* Start SELECTION *

## IGFAE experiments with quantum teleportation of information to open new doors to future cryptography

*The paradox of quantum technologies as the greatest threat and, at the same time, the only solution to guarantee the security of communications in the future is a huge and exciting field of research for the scientific community. Teleportation or quantum teleportation, with which the IGFAE is experimenting, is revealed as a tool with great potential to contribute to the construction of highly secure communication infrastructures such as the one projected by the Complementary Quantum Communications Plan (PCCC) *

On September 8, 1966, the first episode of Star Trek was broadcast, featuring its famous *transporter*, a technology that allowed its characters to teleport instantly from one place to another. We don’t know if the screenwriters of the original version of this iconic series had any idea of quantum physics, but what we do know is that their teleportation fantasies were the utmost representation of science fiction for more than one generation.

Who knows what will happen in the future though at least according to the current laws of physics almost six decades later, this continues to be science fiction. It is not possible to do it with people or objects, but the novelty is that it is feasible when it comes to information, thanks to quantum mechanics. “Instead of transferring the object itself, what is transmitted is its information, using quantum entangled particles. Although it is a real process, it is not instantaneous and still limited by the speed of light,” explains Juan Santos, a researcher at the Galician Institute of High Energy Physics (IGFAE) of the University of Santiago de Compostela (USC).

It is about quantum teleportation (a common denomination in the academic environment), a complex phenomenon that is being explored by the scientific community with all the limitations implied by being a recent field of knowledge. The first research dates back to the 1990s, although the relevance of its potential to contribute decisively to the advancement of quantum technologies is already undeniable.

At the Department of Particle Physics in the Area of Theoretical Physics of the IGFAE, Juan Santos seeks to do his part in this field by opening new paradigms from the knowledge bases. “It is important to point out that this work is not experimental, but theoretical. It is inspired by conjectures and not yet fully understood relationships between gravity and quantum physics,” he specifies. “In particular, we rely on holography, a theoretical proposal that suggests that gravity in curved spaces is related to quantum systems in fewer dimensions. These ideas, while speculative, offer promising clues as to how information could be efficiently propagated by taking advantage of quantum chaos.”

* End SELECTION *
* Start MATERIAL PROVIDED *

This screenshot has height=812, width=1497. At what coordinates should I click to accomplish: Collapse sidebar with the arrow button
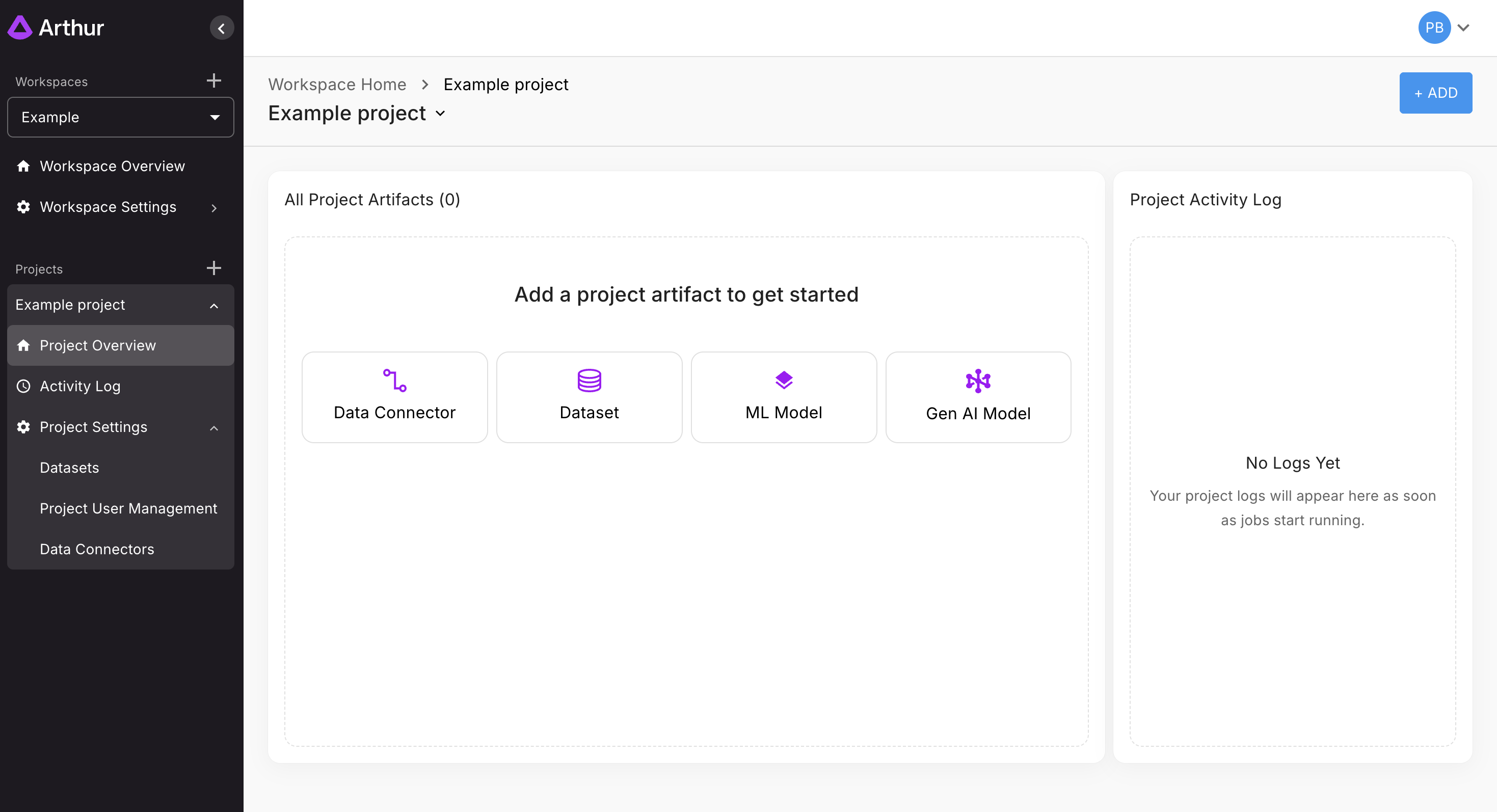222,28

* End MATERIAL PROVIDED *

• **EXERCISE SET**
A – Rewrite the part of the article on quantum teleportation that begins with the words "On September 8, 1966, the" and ends after "than one generation.", putting "writers" in place of "screenwriters".
B – Answer these questions from the article on quantum teleportation:
(i) On what date was the first episode of Star Trek broadcast?
(ii) To what decade does the first research on quantum teleportation date back?
(iii) At which institute is Juan Santos a researcher?

• **FINAL RESULTS**
A –
On September 8, 1966, the first episode of Star Trek was broadcast, featuring its famous *transporter*, a technology that allowed its characters to teleport instantly from one place to another. We don’t know if the writers of the original version of this iconic series had any idea of quantum physics, but what we do know is that their teleportation fantasies were the utmost representation of science fiction for more than one generation.

B –
(i) September 8, 1966.
(ii) The 1990s.
(iii) The Galician Institute of High Energy Physics (IGFAE) of the University of Santiago de Compostela (USC).